A study has shown that around 50% of women aged 26 to 35 are unable to correctly identify a vagina when shown a diagram of the female reproductive system.
In contrast, most older females, aged between 66 and 75 had the ability to label the parts of their body on the diagrams.
The study was undertaken by The Eve Appeal, a women’s cancer charity and it found that less than 25% of females aged between 16 and 25 did not feel ‘well informed’ about health issues in gynaecology.
One in five of the women were unable to name one correct symptom of the five gynaecological cancers which affect the vulva, vagina, ovaries, cervix and womb.
Almost a third of females aged between 16 and 35 stated that they avoided doctor visits for gynaecological reasons because they were embarrassed. One in 10 said they had difficulty discussing this type of concern with their GP.
This comes as Gynaecological Cancer Awareness month commences.
In the UK, there are more than 20000 new diagnoses and in excess of 7600 deaths per year due to these cancers.
The chairperson of The Eve Appeal, Helena Morrissey, said the organisation is aware of the importance of promoting direct speech regarding the symptoms and signs of gynaecological cancers to women in all age groups. She said this survey has shed light on the distance they still have to go to make this possible.

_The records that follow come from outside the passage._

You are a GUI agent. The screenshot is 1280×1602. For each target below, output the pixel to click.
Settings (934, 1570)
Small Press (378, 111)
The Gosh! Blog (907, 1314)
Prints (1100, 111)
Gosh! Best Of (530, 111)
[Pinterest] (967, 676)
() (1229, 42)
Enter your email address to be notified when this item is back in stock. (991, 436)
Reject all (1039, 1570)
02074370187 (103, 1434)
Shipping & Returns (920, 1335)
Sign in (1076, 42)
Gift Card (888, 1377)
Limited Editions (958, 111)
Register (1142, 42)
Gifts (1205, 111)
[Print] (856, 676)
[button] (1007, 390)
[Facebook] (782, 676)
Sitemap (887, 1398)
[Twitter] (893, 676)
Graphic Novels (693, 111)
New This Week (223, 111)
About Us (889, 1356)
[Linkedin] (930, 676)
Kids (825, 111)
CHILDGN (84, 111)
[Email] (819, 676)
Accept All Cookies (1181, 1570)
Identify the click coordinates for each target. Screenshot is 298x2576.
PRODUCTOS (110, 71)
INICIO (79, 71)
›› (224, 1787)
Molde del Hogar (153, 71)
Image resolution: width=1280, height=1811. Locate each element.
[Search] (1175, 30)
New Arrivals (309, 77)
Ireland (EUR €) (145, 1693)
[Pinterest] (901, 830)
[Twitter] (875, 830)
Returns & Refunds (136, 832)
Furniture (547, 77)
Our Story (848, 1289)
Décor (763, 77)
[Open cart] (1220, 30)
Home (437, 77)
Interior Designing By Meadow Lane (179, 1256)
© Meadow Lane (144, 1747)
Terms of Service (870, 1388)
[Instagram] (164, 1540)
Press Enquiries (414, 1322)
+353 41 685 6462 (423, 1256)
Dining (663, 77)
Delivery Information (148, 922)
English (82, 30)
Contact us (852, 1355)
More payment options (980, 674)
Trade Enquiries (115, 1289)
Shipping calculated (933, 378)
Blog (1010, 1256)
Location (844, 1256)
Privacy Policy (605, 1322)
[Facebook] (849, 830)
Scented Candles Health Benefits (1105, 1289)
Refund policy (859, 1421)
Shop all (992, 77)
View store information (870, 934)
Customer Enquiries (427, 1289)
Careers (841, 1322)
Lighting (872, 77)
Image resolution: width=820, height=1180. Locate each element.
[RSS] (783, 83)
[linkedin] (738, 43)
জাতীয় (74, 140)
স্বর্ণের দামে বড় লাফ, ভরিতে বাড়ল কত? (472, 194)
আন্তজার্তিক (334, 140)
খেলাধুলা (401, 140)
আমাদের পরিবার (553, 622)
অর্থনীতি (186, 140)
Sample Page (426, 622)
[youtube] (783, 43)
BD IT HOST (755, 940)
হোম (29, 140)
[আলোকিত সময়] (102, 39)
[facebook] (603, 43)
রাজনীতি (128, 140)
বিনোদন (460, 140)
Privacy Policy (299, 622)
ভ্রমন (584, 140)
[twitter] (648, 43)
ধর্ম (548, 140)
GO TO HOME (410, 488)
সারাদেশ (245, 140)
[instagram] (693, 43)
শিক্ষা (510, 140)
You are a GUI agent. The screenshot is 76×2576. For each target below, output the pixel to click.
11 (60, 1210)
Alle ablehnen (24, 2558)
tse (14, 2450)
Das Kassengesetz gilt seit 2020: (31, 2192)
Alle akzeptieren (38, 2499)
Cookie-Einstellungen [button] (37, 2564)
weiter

She said that these cancers have a high 40% mortality rate. The understanding of the symptoms involved could save many lives and it is for this reason that women are urged to talk openly about these issues during Gynaecological Cancer Awareness month.
The study indicated that young women felt uncomfortable about the use of ‘vagina’ and around 40% of those aged 16 to 25 said they used words such as ‘women’s bits’ and ‘lady parts’ instead. Additionally, about 65% said they experienced problems with using the words ‘vulva’ or ‘vagina’.
Just below 50% of the female participants said they have difficulty discussing gynaecological health with their female friends and 67% had a problem discussing the issues with their sisters.
A vascular specialist at the Whiteley Clinic, Professor Mark Whiteley, said many pregnant females were completely unaware that varicose veins could affect their vulvas during pregnancy. He said if this is not treated, it could result in pain and discomfort.
He said the veins normally disappear after the birth, however it will return in a more severe form during any subsequent pregnancy if any underlying issues have not been resolved. This implies that it is better to get specialist advice to avoid problems in the future.